- _ASSIGNMENT_: Go through the listing below. Copy each line that has the string "computer".
↓
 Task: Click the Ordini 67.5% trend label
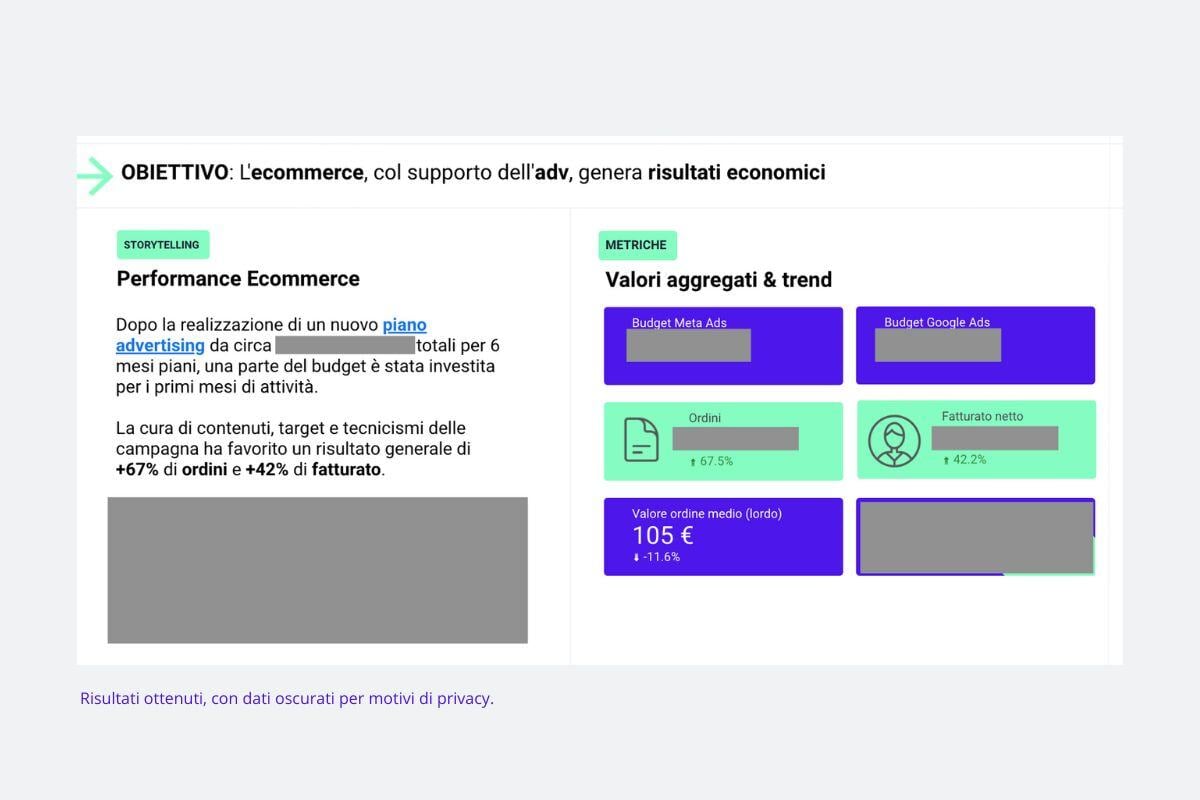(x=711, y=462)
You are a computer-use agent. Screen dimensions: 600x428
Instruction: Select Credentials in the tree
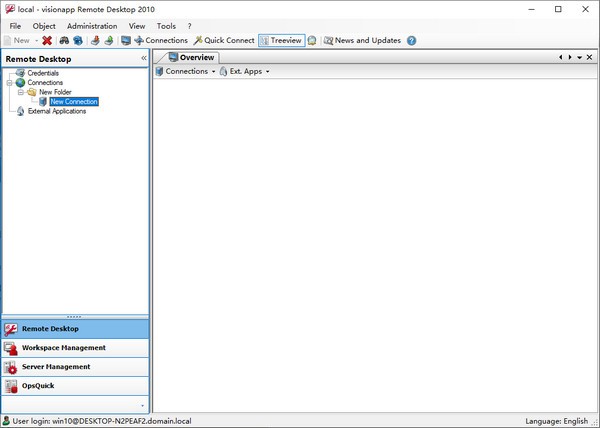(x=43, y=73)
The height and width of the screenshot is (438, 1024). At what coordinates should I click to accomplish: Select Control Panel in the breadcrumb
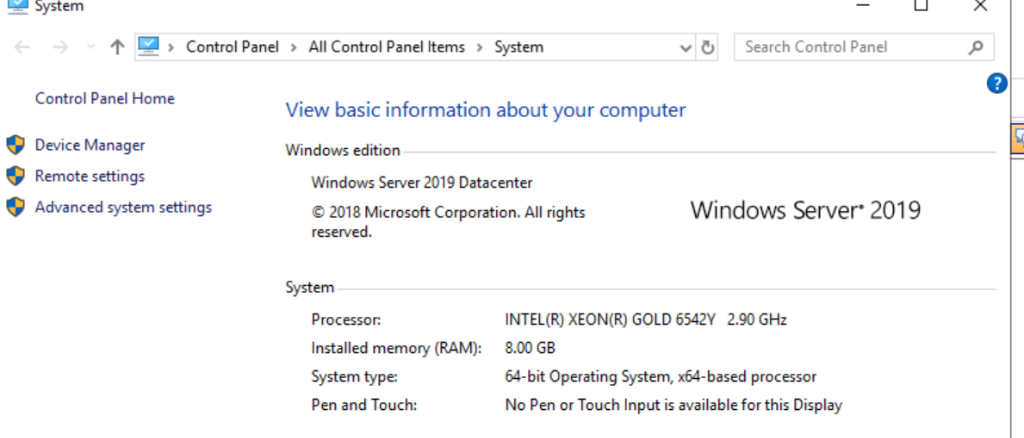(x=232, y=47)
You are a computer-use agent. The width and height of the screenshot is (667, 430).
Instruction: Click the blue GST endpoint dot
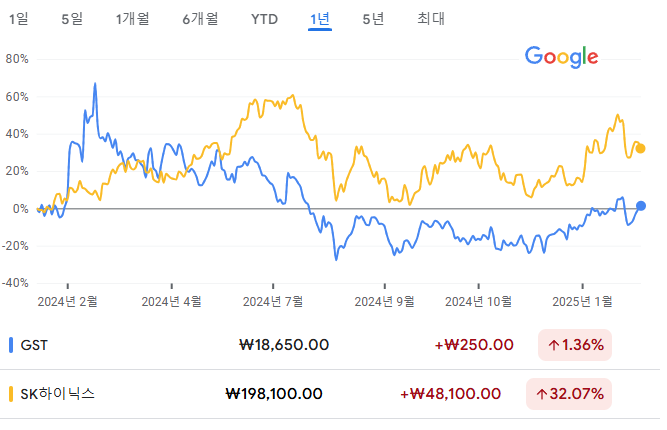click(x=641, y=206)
↑
↓
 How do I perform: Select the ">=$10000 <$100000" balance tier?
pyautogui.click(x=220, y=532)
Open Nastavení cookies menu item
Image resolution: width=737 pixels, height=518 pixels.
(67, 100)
↑
- _YOUR RESPONSE_:
You are a computer-use agent. Screen dimensions: 600x428
You are a computer-use agent. The width and height of the screenshot is (667, 430).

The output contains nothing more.